Inefficiencies are costly
Preventing layoff mistakes isn’t the only productivity-related benefit of workforce planning. Effective workforce planning also mitigates less visible issues that are just as detrimental to productivity, such as inefficiency and/or inappropriate staffing.
Consider this example: A large professional organization required certain employees to acquire and maintain an expensive specialized certification, at the organization’s expense. Through the workforce planning process, the organization discovered certification was required only a few times in its business processes. Now the organization can consider job redesign, process changes, and new staffing models. This reduces the number of costly certifications it funds and supports.
Inefficiencies also arise when leaders fail to foster employee engagement. Disengaged employees typically produce less, so it is vital to offer rewards and programs that support and motivate critical and top-performing talent. Workforce analyses and planning help organizations understand the drivers of engagement and their link to employee behaviour, including retention and performance. This, in turn, helps them invest in the tools that best enhance engagement and productivity.

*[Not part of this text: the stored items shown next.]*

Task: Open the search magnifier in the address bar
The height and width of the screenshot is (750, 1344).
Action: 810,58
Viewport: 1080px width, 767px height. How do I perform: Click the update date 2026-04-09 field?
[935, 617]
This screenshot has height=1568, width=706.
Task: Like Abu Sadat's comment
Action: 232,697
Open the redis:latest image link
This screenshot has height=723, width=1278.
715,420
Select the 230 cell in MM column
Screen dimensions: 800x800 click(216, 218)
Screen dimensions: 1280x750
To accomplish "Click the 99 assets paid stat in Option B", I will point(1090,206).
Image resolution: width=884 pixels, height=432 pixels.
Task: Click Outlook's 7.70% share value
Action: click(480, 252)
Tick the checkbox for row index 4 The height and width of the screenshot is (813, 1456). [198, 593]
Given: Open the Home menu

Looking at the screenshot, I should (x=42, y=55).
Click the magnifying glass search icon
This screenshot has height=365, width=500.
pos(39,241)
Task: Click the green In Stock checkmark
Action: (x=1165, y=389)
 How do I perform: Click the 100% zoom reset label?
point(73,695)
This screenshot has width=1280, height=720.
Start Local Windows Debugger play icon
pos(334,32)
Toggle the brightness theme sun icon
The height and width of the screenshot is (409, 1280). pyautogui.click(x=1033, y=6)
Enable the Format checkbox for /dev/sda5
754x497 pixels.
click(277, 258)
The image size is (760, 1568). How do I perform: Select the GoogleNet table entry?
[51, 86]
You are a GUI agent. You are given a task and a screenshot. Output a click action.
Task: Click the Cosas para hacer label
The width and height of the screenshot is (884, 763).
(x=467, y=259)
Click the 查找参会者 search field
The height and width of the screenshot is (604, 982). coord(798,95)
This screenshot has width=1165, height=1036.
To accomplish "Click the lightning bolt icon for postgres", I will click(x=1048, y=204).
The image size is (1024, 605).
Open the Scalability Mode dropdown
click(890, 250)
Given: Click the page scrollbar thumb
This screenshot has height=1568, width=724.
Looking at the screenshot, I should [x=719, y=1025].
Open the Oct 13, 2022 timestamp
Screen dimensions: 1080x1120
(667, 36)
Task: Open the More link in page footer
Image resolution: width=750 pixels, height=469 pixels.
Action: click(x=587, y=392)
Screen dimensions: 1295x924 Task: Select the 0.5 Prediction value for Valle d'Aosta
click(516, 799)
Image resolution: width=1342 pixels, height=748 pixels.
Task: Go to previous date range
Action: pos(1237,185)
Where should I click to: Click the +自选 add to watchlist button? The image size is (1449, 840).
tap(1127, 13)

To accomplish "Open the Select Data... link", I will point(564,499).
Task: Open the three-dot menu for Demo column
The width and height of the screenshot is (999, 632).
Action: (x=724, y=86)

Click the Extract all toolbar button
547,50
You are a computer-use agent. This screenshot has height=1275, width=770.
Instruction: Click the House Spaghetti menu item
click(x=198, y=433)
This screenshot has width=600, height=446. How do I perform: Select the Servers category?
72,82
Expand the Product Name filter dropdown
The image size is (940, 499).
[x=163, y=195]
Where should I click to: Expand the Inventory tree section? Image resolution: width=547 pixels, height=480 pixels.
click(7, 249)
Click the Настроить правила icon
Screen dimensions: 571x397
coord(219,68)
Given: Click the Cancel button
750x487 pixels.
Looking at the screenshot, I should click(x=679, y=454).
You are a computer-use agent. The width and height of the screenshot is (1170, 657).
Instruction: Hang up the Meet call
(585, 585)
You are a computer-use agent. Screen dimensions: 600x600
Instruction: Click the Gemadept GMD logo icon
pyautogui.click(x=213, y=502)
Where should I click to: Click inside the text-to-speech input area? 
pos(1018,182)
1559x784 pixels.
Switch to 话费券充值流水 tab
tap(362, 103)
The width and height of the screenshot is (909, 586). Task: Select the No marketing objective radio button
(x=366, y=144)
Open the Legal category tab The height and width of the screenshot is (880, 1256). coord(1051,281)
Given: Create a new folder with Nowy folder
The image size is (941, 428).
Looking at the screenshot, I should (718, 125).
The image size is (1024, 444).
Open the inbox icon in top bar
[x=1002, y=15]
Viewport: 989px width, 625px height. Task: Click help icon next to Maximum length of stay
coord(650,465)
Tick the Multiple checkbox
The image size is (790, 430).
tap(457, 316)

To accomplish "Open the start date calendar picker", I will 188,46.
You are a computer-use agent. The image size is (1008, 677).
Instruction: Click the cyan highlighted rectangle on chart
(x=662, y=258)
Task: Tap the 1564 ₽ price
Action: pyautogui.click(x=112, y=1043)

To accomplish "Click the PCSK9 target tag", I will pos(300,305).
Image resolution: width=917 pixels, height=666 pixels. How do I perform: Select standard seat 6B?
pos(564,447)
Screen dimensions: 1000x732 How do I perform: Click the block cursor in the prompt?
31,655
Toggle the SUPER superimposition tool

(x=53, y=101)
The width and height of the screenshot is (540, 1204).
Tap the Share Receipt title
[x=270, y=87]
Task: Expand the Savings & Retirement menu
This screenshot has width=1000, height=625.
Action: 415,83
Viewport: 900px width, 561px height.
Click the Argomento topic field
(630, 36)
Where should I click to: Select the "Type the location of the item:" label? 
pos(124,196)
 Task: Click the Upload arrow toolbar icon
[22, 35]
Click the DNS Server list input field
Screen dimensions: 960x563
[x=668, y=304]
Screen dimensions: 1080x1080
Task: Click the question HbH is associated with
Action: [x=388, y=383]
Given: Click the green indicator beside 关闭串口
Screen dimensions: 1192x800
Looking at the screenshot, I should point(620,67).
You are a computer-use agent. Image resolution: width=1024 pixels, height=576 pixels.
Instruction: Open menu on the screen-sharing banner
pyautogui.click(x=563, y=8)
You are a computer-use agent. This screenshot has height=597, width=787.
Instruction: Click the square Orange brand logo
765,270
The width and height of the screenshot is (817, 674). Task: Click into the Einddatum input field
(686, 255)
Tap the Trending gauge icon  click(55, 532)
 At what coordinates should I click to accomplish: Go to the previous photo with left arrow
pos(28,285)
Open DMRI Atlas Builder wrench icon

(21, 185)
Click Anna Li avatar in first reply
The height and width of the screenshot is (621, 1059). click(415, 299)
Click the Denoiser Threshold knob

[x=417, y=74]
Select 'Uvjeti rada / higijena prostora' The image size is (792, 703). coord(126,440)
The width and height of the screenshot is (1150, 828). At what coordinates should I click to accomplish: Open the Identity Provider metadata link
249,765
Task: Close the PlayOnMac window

Reaping the benefits of workforce planning
These are some ways for organizations to boost productivity through workforce planning:
- Integrate workforce and business planning. Workforce planning analysis can be invaluable in identifying how significant business changes affect employees. This works only if the HR business partners and others responsible for workforce planning are sitting at the table when business decisions are made. Notably, Towers Watson’s recent Workforce Planning Challenges and Opportunities Survey found that 85% of CEOs and 74% of senior managers are concerned about workforce planning issues.
- Conduct targeted analyses. Every workforce planning initiative should include analyses that focus on productivity. Examples of questions to ask are: How often are specific skills really used? What is the workforce cost structure? Can lower value-added responsibilities be shifted between positions to maximize productivity and reduce costs? How hard would it be to respond to potential business changes with the current structure? What is the change in the cost structure relative to changes in the business output? How does this vary by job?
- Use the right measures. Too often organizations focus their measurement activities on elements with low value, such as average age and service, and overlook high-value measures, such as productivity and costs. Nearly three-quarters (74%) of the participants in Towers Watson’s workforce planning survey who have workforce planning processes consider productivity a priority, but only 43% measure it. Important productivity metrics such as revenue or output per employee are extremely rare.
- Make it a habit. Workforce planning shouldn’t be a one-time exercise. Instead, it should be conducted on a cyclical basis that is frequent enough to reflect changing business needs and workforce characteristics. Up-to-date workforce planning information allows organizations to respond quickly to rapid or unexpected changes without starting from scratch. By closely monitoring productivity trends, organizations can respond quickly when trends show a downward trajectory.
The bottom line
In difficult economic times, businesses tend to scale back efforts in response to tighter or declining budgets. With so many organizations considering major changes, such as restructuring or layoffs, effective workforce planning is essential. The good news is that senior management is listening. The challenge is to provide them with the information they need to generate superior performance through effective cost management and improved productivity. This will go a long way as companies position themselves to remain profitable during any downturns and to take advantage of opportunities that arise as the economy recovers.